Selection =
↓↓↓

/formatxx

C++ string formatting library

Primary LanguageC++The UnlicenseUnlicense

formatxx

C++ string formatting library.

Authors

Sean Middleditch sean@middleditch.us

About

formatxx is a modern C++ string formatting library. Its intended goals are to offer fast compilation times, minimal binary bloat, and reasonable speed. Final measurements of these goals are not yet available; the library is still in preliminary development.

The library supports writing primitive types as well as user-defined types into string formatting buffers. The libray has as little dependence on the C++ standard library as possible, which is intended to make it a very light header to include throughout a larger C++ project.

The included string writers allow for formatting into a std::string-compatible type, a fixed- size buffer with guaranteed no allocations, or a buffer that initially has a fixed-size buffer but can grow to accomodate larger strings. The combination of these buffers allow for easy use in three major cases: quick creation of std::string values, use in assert handlers that cannot allocate, and use in log systems where allocation should be avoided but is allowed when necessary. Users can easily write their own buffer systems as well.

↑↑↑

Task to carry out =
Quote the formatxx description word for word between "The included string" and "systems as well.", inclusive. You won't need the lines that follow the formatxx description.

Dataset content =
↓↓↓

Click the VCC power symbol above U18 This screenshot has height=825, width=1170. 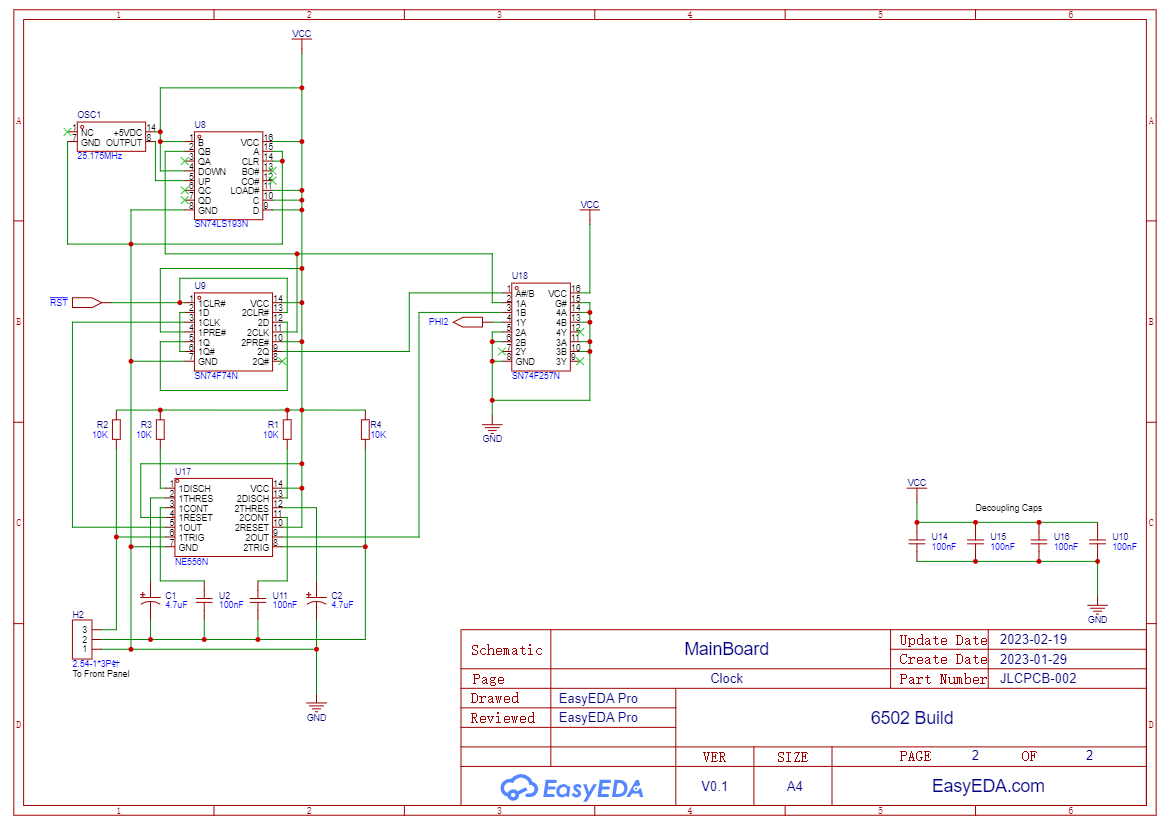(x=590, y=207)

↑↑↑

Result for this exercise =
The included string writers allow for formatting into a std::string-compatible type, a fixed- size buffer with guaranteed no allocations, or a buffer that initially has a fixed-size buffer but can grow to accomodate larger strings. The combination of these buffers allow for easy use in three major cases: quick creation of std::string values, use in assert handlers that cannot allocate, and use in log systems where allocation should be avoided but is allowed when necessary. Users can easily write their own buffer systems as well.